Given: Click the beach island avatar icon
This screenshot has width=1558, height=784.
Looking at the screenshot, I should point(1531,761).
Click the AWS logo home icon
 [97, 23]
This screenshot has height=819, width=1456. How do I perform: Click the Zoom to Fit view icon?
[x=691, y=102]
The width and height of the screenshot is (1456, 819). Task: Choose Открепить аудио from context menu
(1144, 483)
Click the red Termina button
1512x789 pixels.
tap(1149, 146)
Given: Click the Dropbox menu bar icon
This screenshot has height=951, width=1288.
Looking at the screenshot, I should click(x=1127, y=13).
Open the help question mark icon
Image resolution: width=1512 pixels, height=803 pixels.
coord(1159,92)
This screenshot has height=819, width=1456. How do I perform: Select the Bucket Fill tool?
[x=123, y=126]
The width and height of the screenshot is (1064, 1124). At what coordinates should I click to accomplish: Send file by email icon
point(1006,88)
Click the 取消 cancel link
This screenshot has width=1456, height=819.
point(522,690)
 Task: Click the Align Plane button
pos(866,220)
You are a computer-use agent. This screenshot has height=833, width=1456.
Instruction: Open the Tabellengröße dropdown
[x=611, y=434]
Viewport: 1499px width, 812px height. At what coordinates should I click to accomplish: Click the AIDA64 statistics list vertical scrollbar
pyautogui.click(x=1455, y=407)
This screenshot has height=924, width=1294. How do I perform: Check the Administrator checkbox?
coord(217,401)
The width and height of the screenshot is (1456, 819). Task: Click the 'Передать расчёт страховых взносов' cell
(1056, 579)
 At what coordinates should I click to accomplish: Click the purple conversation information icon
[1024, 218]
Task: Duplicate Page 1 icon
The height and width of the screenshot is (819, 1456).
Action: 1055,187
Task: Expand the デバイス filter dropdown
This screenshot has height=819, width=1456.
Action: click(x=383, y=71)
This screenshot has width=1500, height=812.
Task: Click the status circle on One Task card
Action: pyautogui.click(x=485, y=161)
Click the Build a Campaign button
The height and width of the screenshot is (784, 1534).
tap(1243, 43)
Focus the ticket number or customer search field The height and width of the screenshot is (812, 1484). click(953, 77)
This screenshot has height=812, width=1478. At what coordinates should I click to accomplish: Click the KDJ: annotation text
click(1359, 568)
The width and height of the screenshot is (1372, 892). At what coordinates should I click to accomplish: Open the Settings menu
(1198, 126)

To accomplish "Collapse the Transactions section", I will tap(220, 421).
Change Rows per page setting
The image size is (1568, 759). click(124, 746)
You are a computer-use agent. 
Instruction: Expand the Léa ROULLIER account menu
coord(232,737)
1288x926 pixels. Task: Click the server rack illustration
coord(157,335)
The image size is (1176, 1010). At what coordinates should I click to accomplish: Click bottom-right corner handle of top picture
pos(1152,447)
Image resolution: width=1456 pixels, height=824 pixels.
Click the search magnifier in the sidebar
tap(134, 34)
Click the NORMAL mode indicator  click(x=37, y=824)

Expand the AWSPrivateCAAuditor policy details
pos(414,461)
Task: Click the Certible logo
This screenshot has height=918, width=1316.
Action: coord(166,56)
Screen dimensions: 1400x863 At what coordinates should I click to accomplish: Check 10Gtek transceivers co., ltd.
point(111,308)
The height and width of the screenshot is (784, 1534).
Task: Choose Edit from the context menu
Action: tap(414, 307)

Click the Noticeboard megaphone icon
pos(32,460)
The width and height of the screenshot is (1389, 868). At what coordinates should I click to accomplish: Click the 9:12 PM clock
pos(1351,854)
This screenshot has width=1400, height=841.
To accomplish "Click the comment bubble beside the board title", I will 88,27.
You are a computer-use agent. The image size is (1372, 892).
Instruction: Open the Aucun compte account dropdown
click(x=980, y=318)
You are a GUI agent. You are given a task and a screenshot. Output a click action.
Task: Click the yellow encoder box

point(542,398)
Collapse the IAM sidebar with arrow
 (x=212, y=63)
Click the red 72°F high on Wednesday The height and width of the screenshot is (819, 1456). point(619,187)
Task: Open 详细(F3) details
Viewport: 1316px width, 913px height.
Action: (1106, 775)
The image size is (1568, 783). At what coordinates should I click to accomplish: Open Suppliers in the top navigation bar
━━━
Directions for this task: Exact copies of all entries are what's needed here.

Written solution:
Given: Click the beach island avatar icon
This screenshot has width=1558, height=784.
Looking at the screenshot, I should point(1531,761).
Click the AWS logo home icon
 [97, 23]
This screenshot has height=819, width=1456. How do I perform: Click the Zoom to Fit view icon?
[x=691, y=102]
The width and height of the screenshot is (1456, 819). Task: Choose Открепить аудио from context menu
(1144, 483)
Click the red Termina button
1512x789 pixels.
tap(1149, 146)
Given: Click the Dropbox menu bar icon
This screenshot has height=951, width=1288.
Looking at the screenshot, I should click(x=1127, y=13).
Open the help question mark icon
Image resolution: width=1512 pixels, height=803 pixels.
coord(1159,92)
This screenshot has height=819, width=1456. How do I perform: Select the Bucket Fill tool?
[x=123, y=126]
The width and height of the screenshot is (1064, 1124). At what coordinates should I click to accomplish: Send file by email icon
point(1006,88)
Click the 取消 cancel link
This screenshot has width=1456, height=819.
point(522,690)
 Task: Click the Align Plane button
pos(866,220)
You are a computer-use agent. This screenshot has height=833, width=1456.
Instruction: Open the Tabellengröße dropdown
[x=611, y=434]
Viewport: 1499px width, 812px height. At what coordinates should I click to accomplish: Click the AIDA64 statistics list vertical scrollbar
pyautogui.click(x=1455, y=407)
This screenshot has height=924, width=1294. How do I perform: Check the Administrator checkbox?
coord(217,401)
The width and height of the screenshot is (1456, 819). Task: Click the 'Передать расчёт страховых взносов' cell
(1056, 579)
 At what coordinates should I click to accomplish: Click the purple conversation information icon
[1024, 218]
Task: Duplicate Page 1 icon
The height and width of the screenshot is (819, 1456).
Action: 1055,187
Task: Expand the デバイス filter dropdown
This screenshot has height=819, width=1456.
Action: click(x=383, y=71)
This screenshot has width=1500, height=812.
Task: Click the status circle on One Task card
Action: pyautogui.click(x=485, y=161)
Click the Build a Campaign button
The height and width of the screenshot is (784, 1534).
tap(1243, 43)
Focus the ticket number or customer search field The height and width of the screenshot is (812, 1484). click(953, 77)
This screenshot has height=812, width=1478. At what coordinates should I click to accomplish: Click the KDJ: annotation text
click(1359, 568)
The width and height of the screenshot is (1372, 892). At what coordinates should I click to accomplish: Open the Settings menu
(1198, 126)

To accomplish "Collapse the Transactions section", I will tap(220, 421).
Change Rows per page setting
The image size is (1568, 759). click(124, 746)
You are a computer-use agent. 
Instruction: Expand the Léa ROULLIER account menu
coord(232,737)
1288x926 pixels. Task: Click the server rack illustration
coord(157,335)
The image size is (1176, 1010). At what coordinates should I click to accomplish: Click bottom-right corner handle of top picture
pos(1152,447)
Image resolution: width=1456 pixels, height=824 pixels.
Click the search magnifier in the sidebar
tap(134, 34)
Click the NORMAL mode indicator  click(x=37, y=824)

Expand the AWSPrivateCAAuditor policy details
pos(414,461)
Task: Click the Certible logo
This screenshot has height=918, width=1316.
Action: coord(166,56)
Screen dimensions: 1400x863 At what coordinates should I click to accomplish: Check 10Gtek transceivers co., ltd.
point(111,308)
The height and width of the screenshot is (784, 1534).
Task: Choose Edit from the context menu
Action: tap(414, 307)

Click the Noticeboard megaphone icon
pos(32,460)
The width and height of the screenshot is (1389, 868). At what coordinates should I click to accomplish: Click the 9:12 PM clock
pos(1351,854)
This screenshot has width=1400, height=841.
To accomplish "Click the comment bubble beside the board title", I will 88,27.
You are a computer-use agent. The image size is (1372, 892).
Instruction: Open the Aucun compte account dropdown
click(x=980, y=318)
You are a GUI agent. You are given a task and a screenshot. Output a click action.
Task: Click the yellow encoder box

point(542,398)
Collapse the IAM sidebar with arrow
 (x=212, y=63)
Click the red 72°F high on Wednesday The height and width of the screenshot is (819, 1456). point(619,187)
Task: Open 详细(F3) details
Viewport: 1316px width, 913px height.
Action: (1106, 775)
The image size is (1568, 783). At what coordinates should I click to accomplish: Open Suppliers in the top navigation bar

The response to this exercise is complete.